1.c4 e6 2.d4 Nf6 3.Nf3 d5 4.Nc3 c6 5.Bg5 Nbd7 6.cxd5 exd5 7.e3 Be7 8.Qc2 0-0 9.Bd3 Re8 10.h3(A modest move, keeping open the option of where to castle.) 10...Nf8 11.Bf4 Ne6 12.Be5 g6 13.0-0-0 a5 14.h4!(The pawn is slowly gathering speed.) 14...Ng7 15.Ng5 Nfh5?(Exchanging the dark bishops with 15...Bd6 was the best way to equalize.) 16.Rdg1! f5(After 16...f6 17.g4 fxe5 18.gxh5 e4 19.Ncxe4! white wins.)

17.Nxh7!(Clearing on the diagonal b1-h7 begins with an amazing knight sacrifice.) 17...Kxh7 18.g4 Nf6 19.h5!(Black's position collapses like a house of cards.) 19...gxh5(After 19...Nxg4 white hits with 20.Rxg4! fxg4 21.Bxg6+ Kh6 [On 21...Kg8 22.Bf7+! wins.] 22.Bh7! Nf5 23.Bxf5 Bxf5 24.Qxf5 Rg8 25.Qe6+ Kh7 26.Qf7+ Kh6 27.Ne2! Qf8 28.Qe6+ Kh7 29.Nf4, threatening 30.Qg6+!! Rxg6 31.hxg6+ Kg8 32.Rh8 mate.) 20.gxh5(Threatening 21.h6.) 20...Rg8 21.h6 Ne6 22.Bxf5+ Kh8 23.Bxe6 Bxe6(After 23...Rxg1+ 24.Rxg1 Bxe6 25.Rg7 Bg8 26.Qg6, black does not have a good defense against 27.Rh7+! Bxh7 28.Qg7 mate.) 24.Rg7!(The threat 25.Rh7 mate forces black to open the h-file.) 24...Rxg7 25.hxg7+ Kxg7 26.Rh7+ Kf8 27.Qg6! Bg8(After 27...Nxh7 28.Bg7+ Kg8 29.Bh6+ Kh8 30.Qg7 mates.) 28.Rh8(Threatening 29.Rxg8+ Nxg8 30.Bg7 mate.
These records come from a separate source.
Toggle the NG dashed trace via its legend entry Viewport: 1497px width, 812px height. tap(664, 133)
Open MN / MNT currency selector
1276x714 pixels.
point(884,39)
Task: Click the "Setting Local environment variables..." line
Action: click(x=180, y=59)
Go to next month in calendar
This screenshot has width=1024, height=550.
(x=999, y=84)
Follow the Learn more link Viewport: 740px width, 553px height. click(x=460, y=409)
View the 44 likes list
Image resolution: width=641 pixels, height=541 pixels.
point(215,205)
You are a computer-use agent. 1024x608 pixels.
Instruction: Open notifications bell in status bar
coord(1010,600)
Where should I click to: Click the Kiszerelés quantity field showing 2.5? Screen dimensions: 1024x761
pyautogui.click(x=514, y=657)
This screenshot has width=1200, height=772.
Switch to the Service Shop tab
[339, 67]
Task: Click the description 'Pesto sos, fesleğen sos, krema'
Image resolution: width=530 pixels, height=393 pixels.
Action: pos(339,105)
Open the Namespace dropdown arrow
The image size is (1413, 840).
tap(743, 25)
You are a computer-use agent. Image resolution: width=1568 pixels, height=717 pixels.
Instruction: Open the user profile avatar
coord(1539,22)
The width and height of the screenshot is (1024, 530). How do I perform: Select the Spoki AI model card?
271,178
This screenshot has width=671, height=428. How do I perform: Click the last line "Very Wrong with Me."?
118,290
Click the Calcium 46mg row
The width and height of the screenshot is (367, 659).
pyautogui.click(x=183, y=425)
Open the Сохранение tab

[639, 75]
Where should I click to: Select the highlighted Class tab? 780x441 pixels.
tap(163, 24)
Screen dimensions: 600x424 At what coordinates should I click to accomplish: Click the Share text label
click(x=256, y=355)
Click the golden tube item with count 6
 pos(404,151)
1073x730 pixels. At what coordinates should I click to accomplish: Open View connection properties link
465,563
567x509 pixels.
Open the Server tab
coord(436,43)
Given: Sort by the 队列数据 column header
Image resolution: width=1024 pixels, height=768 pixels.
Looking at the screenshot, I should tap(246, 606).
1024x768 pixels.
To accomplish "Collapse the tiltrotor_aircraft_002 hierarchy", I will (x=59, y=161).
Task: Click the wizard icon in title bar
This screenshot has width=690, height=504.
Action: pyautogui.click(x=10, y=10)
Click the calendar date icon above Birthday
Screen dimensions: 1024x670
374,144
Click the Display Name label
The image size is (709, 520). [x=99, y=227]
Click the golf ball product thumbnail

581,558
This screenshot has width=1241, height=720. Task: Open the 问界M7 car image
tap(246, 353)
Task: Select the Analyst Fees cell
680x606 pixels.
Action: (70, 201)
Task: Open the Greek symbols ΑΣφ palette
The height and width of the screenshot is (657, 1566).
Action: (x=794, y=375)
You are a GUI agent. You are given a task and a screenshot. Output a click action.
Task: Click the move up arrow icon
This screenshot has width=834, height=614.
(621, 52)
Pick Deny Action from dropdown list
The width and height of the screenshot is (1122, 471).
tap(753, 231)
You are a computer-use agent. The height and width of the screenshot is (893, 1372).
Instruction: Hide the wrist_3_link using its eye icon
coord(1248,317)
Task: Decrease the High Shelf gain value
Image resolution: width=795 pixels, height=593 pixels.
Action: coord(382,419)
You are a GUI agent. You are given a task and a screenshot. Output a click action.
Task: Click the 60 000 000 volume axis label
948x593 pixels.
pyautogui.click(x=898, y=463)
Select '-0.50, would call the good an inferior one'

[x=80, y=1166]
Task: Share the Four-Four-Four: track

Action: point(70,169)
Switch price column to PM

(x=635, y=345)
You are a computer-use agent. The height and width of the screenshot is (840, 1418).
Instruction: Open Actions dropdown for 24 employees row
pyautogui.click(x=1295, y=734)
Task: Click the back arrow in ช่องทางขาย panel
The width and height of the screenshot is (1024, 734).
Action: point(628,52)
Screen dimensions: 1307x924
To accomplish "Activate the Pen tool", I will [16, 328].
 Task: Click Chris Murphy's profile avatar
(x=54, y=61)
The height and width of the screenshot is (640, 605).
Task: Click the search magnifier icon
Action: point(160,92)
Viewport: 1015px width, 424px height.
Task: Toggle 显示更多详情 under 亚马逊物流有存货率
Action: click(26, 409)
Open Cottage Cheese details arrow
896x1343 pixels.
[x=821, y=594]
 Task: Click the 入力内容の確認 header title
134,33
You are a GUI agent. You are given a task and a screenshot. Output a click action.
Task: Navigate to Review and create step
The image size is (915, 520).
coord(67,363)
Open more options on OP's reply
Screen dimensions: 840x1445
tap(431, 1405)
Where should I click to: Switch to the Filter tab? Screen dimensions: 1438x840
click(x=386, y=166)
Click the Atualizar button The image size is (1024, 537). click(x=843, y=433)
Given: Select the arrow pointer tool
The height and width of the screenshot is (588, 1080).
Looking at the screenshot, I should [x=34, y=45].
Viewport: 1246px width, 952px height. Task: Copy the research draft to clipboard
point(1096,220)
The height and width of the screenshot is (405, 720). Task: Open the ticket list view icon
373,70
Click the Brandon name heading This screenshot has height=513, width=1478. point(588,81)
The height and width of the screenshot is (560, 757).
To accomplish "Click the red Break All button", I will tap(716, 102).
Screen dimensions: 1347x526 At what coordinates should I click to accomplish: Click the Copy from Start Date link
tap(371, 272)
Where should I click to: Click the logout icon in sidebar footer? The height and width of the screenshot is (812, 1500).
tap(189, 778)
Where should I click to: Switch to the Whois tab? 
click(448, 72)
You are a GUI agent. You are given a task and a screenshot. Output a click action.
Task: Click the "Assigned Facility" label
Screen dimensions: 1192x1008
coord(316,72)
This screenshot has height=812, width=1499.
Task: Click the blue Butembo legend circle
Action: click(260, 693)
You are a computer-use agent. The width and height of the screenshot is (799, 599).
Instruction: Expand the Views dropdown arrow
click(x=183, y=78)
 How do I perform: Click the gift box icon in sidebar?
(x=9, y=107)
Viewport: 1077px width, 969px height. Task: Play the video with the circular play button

White could have won also with 28.Bf4!, threatening 29.Bh6 mate.) Black resigned.

Solution to today's two-mover by V. Bartolovic (White: Kc8,Rb3,Rf5,Bc2,Nd5,Nf3, P:a6,b4,d2,e2; Black: Kb5,P:a7,c3,d6,e3) 1.d4! Kxa6 2.Bd3 mate; or 1...Kc6 2.b5 mate; or 1...Ka4 2.Nxc3 mate; or 1...Kc4 2.Nxe3 mate.